Die SPD bleibt mit Abstand stärkste Kraft, die Grünen schieben sich wieder auf den zweiten Platz, die CDU verliert deutlich: Rot-Rot-Grün könnte weiter regieren, aber SPD-Spitzenkandidatin Giffey hätte auch andere Optionen. Von Boris Hermel

Neun Tage vor der Wahl zum Abgeordnetenhaus bleibt die SPD unangefochten an der Spitze. In der eigens für Berlin erhobenen Sonntagsfrage im ARD-Deutschlandtrend gewinnen die Sozialdemokraten einen Punkt hinzu und liegen nun bei 24 Prozent.

Auch die Grünen legen um einen Punkt auf 18 Prozent zu und schieben sich damit wieder auf den zweiten Platz. Die stärksten Verluste muss die CDU hinnehmen, sie sackt um drei Punkte auf 16 Prozent ab.

Giffey kehrt Negativtrend bei Beliebtheit um

Sicher profitieren die Berliner Sozialdemokraten stark vom bundespolitischen Rückenwind für den Kanzlerkandidaten Olaf Scholz, doch auch die Berliner Spitzenkandidatin Franziska Giffey kann ihre Beliebtheitswerte steigern. War sie im BerlinTrend von rbb-Abendschau und "Berliner Morgenpost" Ende August noch um acht Prozentpunkte abgerutscht, so sind jetzt 42 Prozent der Befragten mit ihr zufrieden – ein Plus von fünf Prozentpunkten. Damit bleibt sie mit Abstand die beliebteste unter den Spitzenkandidierenden der Parteien. Die Affäre um die Aberkennung ihres Doktortitels durch die FU wegen Plagiaten schadet ihr offenbar nicht.

Das große Plus von Franziska Giffey ist ihre Bekanntheit: Mit 82 Prozent liegt die frühere Bundesfamilienministerin mit Abstand vor ihren Konkurrenten, nur Linken-Spitzenkandidat Klaus Lederer kommt mit 63 Prozent ansatzweise an sie heran. Das Spitzenpersonal von CDU und Grünen dagegen kann die eigenen Werte trotz der großen Plakatkampagnen im Vergleich zum August nur minimal steigern. Kai Wegner von der CDU ist nur 46 Prozent der Berlinerinnen und Berliner bekannt, von Grünen-Spitzenkandidatin Bettina Jarasch sagen das nur 38 Prozent der Befragten. FDP-Spitzenkandidat Sebastian Czaja ist 51 Prozent der Befragten bekannt, von der AFD-Spitzenfrau Kristin Brinker haben nur 21 Prozent schon mal was gehört.

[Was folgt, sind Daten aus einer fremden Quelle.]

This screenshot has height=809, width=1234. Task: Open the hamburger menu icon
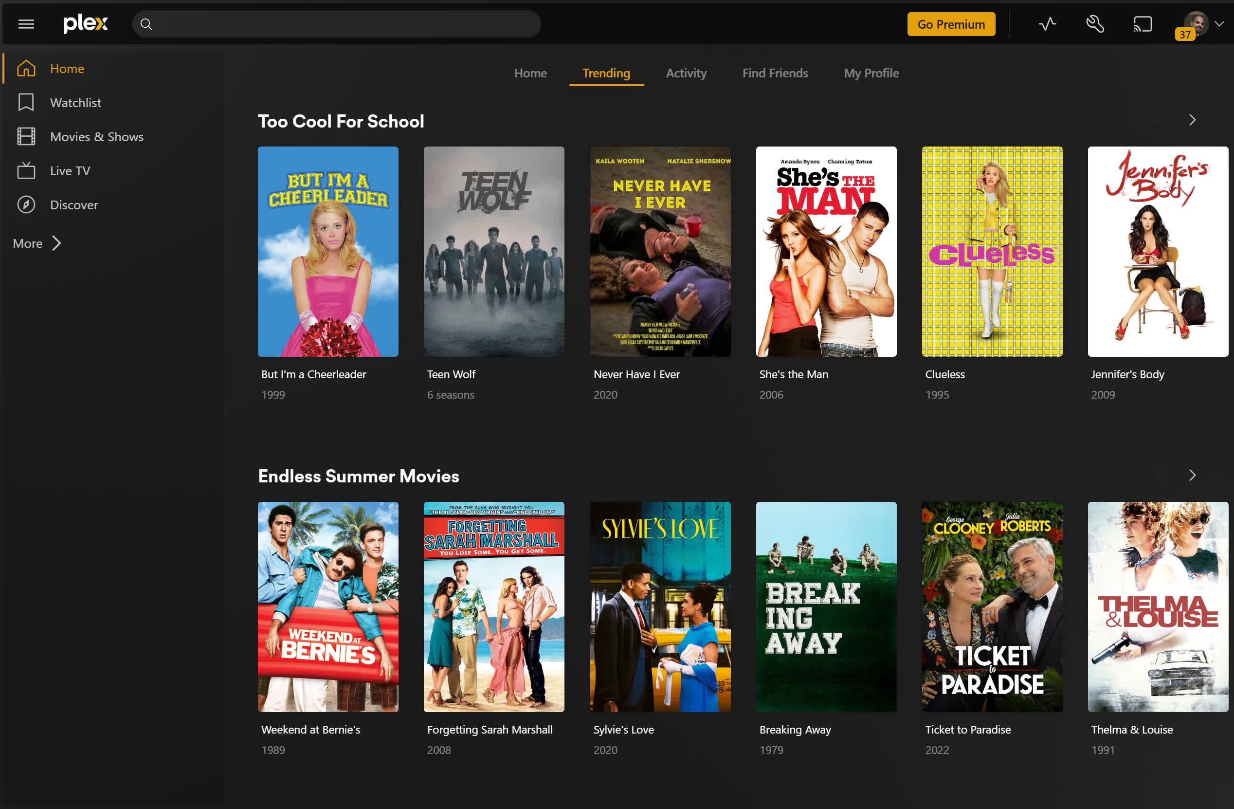click(x=26, y=24)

CDU deutlich schlechter als im Bundestrend

Die jüngsten Zahlen dürften vor allem bei der Berliner CDU für Alarmstimmung sorgen. Während sich die Bundes-CDU bei der Sonntagsfrage von der 20-Prozent-Marke wieder leicht nach oben bewegt, geht es in Berlin weiter abwärts, auf aktuell nur noch 16 Prozent – ein Wert, der noch unter dem historisch schlechtesten Wahlergebnis von 2016 liegt. Damals kam die CDU auf 17,6 Prozent. Die Unionsstrategen um Kai Wegner können diesen Abwärtstrend nicht mehr allein dem Bundestrend in die Schuhe schieben. Da drängen sich dann auch Fragen nach der Wahlkampf-Performance auf Landesebene auf.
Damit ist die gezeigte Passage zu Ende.